While we are living on this earth we are given a mission. It is what we were created to do while journeying toward heaven. That mission is called our vocation. This is a word that has different meanings. It can mean an occupation or job. But it has a bigger purpose when viewed through the eyes or our faith. Again quoting the Catechism, “The dignity of the human person is rooted in his creation in the image and likeness of God; it is fulfilled in his vocation to divine beatitude,” (1700). In other words, we become the person we were created to be within the vocation God calls us to live. The Sacrament of Holy Orders and the Sacrament of Matrimony are both the sacraments to the service of salvation. In Holy Orders, the service is to the people of the Church. In Marriage, the service is to the family. Even within a vocation we can see the first purpose is salvation. Are we directing our children to first discern their vocation before their occupation or profession? How is this done? Familiaris Consortio (11) explains perfectly, “Love is therefore the fundamental and innate vocation of every human being.” We are all called to love. We were created by love, for love, to love. Our children have to understand what love really is. It is the giving of ourselves for the good of another. It is always about someone else. Where does your child tend to give of himself/herself more? Ask them why they do the kind acts that they do. Is it to please God alone or through pleasing another? Either answer is good because it is giving of self for another. These can be clues to help your child discern the vocation God is calling them to live. The key word is “discern.” Beginning in the junior high years, we should be praying with our children, asking God to show them what His plan for their life is. So often we decide what the plan should be without ever asking God. We can teach our children early in life that God’s plan is always going to be the best and most rewarding plan. We just have to ask for Him to reveal it to us. As parents, it is our second priority to help our children discern their vocation and not just fall into it.

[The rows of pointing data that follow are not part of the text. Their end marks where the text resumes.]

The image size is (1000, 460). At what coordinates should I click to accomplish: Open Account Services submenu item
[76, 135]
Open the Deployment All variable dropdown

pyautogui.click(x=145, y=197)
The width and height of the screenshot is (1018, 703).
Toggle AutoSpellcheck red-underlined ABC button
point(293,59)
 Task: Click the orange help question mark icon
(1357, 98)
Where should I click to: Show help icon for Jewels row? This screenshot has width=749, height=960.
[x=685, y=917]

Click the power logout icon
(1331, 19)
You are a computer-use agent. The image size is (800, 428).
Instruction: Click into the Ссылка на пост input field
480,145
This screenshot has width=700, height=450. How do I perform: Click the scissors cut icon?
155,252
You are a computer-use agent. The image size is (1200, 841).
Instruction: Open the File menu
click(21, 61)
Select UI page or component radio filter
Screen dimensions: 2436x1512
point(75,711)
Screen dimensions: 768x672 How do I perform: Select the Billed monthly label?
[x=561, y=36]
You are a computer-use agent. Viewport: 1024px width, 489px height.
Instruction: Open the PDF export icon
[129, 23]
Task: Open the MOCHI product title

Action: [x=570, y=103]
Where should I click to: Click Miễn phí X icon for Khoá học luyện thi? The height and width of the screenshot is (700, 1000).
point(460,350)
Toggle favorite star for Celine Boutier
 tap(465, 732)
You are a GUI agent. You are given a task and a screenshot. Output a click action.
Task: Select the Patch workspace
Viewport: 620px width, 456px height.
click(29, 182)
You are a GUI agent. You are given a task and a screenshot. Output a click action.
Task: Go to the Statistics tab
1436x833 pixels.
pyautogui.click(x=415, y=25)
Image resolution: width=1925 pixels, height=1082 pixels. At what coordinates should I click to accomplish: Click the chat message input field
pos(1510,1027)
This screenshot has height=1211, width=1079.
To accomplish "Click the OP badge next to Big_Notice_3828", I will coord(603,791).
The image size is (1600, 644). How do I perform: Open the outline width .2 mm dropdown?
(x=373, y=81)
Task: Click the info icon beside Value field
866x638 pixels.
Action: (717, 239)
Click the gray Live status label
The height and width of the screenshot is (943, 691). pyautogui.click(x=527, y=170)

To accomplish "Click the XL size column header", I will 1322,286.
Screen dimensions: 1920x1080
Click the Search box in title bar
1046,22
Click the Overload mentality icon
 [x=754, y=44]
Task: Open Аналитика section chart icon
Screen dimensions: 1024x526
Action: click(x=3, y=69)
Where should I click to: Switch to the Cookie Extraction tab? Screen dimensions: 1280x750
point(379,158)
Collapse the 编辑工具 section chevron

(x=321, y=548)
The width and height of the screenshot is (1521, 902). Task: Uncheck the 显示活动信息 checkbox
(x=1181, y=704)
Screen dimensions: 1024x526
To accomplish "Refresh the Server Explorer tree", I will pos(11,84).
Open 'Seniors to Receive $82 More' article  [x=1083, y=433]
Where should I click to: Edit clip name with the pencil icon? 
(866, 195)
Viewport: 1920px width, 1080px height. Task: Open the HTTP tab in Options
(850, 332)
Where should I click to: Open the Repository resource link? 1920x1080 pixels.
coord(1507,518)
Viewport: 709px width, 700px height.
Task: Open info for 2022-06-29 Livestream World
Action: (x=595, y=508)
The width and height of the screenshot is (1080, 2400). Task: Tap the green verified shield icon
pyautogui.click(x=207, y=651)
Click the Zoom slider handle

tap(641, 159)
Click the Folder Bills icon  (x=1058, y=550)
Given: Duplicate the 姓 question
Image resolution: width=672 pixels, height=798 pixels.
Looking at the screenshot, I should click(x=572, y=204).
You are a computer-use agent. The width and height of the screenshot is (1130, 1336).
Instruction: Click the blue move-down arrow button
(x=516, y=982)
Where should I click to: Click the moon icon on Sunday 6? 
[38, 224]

Finally we come to the priority of occupation or profession. We as parents should help our children find their strengths and talents that God has given them so that they can serve Him daily in an occupation, remembering their duty to love. In the Valedictorian address at the Benedictine College graduation, the nursing student of the first graduating class of the nursing department gave a beautiful message stating that among the biology, anatomy and nursing practices learned, the most wonderful lesson her class learned was to serve each and every patient with love. The hands of each of the graduating nurses were blessed by the Archbishop of that diocese so that they would continue to always serve their patients with love. That was proper educational training because it encompasses first our calling along the path to salvation and our call to love. We have to help our children learn trust in God. If they serve him, first by following his laws that they learned throughout their childhood from us, and then truly find the vocation He asks of them; religious life or marriage, then He will reward and take care of their earthly needs in an occupation or profession. Of course, we as parents have to believe that first!